В творчестве английского кинорежиссера Питера Гринауэя постмодернистское мироощущение в целом и тип художественного сознания, такому мироощущению соответствующий, воплотились с образцовой ясностью и редкой глубиной (хотя сам режиссер термин «постмодернизм» не любит и предпочитает пользоваться термином «маньеризм»). В середине 60-х годов (родился он в 1942 г.) Гринауэй начал работать монтажером-документалистом и проработал в этой области до 1976 г., став в кинематографии профессионалом высочайшего класса, владеющим всеми тайнами профессии. Тогда же начал снимать и собственные полнометражные художественные картины, сняв до середины 90-х годов девять. С точки зрения проблемы, обсуждаемой в настоящих заметках, среди них наиболее примечательны четыре — «Контракт рисовальщика» (1982), «Брюхо архитектора» (1987), «Повар, вор, его жена и ее любовник» (1989) и «Записи у изголовья» (1996). Три первые в разное время демонстрировались по российскому телевидению.

Постмодернистское мироощущение в творчестве Гринауэя, в его жизненном поведении и в его личности (насколько о них можно судить по телевидению, прессе и интервью) на редкость органично. Он все время погружен в атмосферу традиционной европейской культуры. В его фильмы она входит прежде всего в своих пластических образах. По первоначальной специальности Гринауэй — художник, деятельности в этой области не оставляет, периодически участвуя в выставках и выступая как экспозиционер. В его картинах связь режиссера с исторической традицией европейской пластики предстает отчетливо и многообразно — в содержании фильмов, в построении кадра, в ассоциациях, на которые рассчитано зрительское восприятие. Французский критик М.Симан16 на основе тщательного анализа показал, что почти каждый фильм Гринауэя ориентирован на образный мир того или иного из старых мастеров европейской живописи. Не говоря о «Контракте рисовальщика», который весь целиком, и сюжетно, и пластически, живет в материале английской живописи XVII и, главным образом, XVIII вв., «Зед два ноля» явно ориентирован на Вермеера, «Повар, вор, его жена и ее любовник» — на Хальса, «Брюхо архитектора» — на Рафаэля и Бронзино; о «цитатных» кадрах в этом последнем фильме нам вскоре предстоит говорить особо. Материал

1030

истории живописи никогда не остается у Гринауэя чистым фоном кинематографического действия, но вступает в многообразные связи с содержанием, становится формой переживания нашей сегодняшней действительности. С этой точки зрения примечательна работа, выполненная в 1985—1989 гг. режиссером совместно с художником Томом Филипсом по заказу английской телекомпании «Четвертый канал» — «Телевизионный Данте». На видео были переведены первые восемь песен «Божественной комедии». Во встающем с телеэкрана видении ада образы Данте неотделимы от современных, говорят на их языке, живут в них и через них: «сумрачный лес», которым открывается поэма, — в виде мегаполиса, задыхающегося от смога, упоминаемые Данте катастрофы и разрушения — в виде атомного взрыва и т. д.17 .

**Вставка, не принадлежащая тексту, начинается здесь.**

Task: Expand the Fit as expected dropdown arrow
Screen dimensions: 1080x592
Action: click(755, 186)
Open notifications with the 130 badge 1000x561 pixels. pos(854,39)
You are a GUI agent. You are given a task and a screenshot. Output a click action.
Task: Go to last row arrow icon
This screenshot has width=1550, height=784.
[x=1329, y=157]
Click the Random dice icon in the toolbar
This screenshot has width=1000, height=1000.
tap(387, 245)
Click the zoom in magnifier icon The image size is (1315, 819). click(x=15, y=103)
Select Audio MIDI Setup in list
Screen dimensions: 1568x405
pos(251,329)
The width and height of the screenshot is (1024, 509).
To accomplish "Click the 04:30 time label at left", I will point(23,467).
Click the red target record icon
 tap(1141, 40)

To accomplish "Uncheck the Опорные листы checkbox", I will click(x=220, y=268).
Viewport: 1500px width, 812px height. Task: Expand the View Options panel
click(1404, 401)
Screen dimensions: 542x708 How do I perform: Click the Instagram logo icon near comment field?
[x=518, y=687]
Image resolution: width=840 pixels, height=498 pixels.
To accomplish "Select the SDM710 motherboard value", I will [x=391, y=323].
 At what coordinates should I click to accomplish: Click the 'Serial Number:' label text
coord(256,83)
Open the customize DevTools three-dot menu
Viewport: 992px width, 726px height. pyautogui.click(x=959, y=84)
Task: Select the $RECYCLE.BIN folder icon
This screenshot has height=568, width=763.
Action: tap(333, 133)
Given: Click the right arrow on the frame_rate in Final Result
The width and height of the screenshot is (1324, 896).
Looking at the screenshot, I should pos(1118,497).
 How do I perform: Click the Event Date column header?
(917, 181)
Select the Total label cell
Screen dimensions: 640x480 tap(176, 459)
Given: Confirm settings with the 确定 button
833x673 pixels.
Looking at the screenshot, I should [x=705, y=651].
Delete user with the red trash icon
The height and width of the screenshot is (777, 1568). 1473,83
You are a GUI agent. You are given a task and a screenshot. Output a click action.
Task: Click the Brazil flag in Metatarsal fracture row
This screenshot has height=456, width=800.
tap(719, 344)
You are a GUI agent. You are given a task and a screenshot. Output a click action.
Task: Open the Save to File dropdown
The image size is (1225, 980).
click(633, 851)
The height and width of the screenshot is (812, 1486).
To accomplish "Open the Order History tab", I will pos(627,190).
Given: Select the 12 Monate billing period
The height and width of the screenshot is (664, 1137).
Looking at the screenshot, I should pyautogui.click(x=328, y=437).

Французский критик прав: «Творчество Гринауэя определяется через связь с прошлым»18 . Эпоха, особенно его привлекающая, — XVII век, век торжества придворной аристократии, ее хищничества и лицемерия («Скрытность — добродетель века», — говорилось в «Большом словаре жеманных», появившемся во Франции в 50-х годах XVII в.), роскоши и жестокости, контрреформационного насилия над внутренним миром человека. Из девяти картин Гринауэя действие трех («Контракт рисовальщика», «Книги Просперо», «Дитя Макона») прямо относится к этой эпохе.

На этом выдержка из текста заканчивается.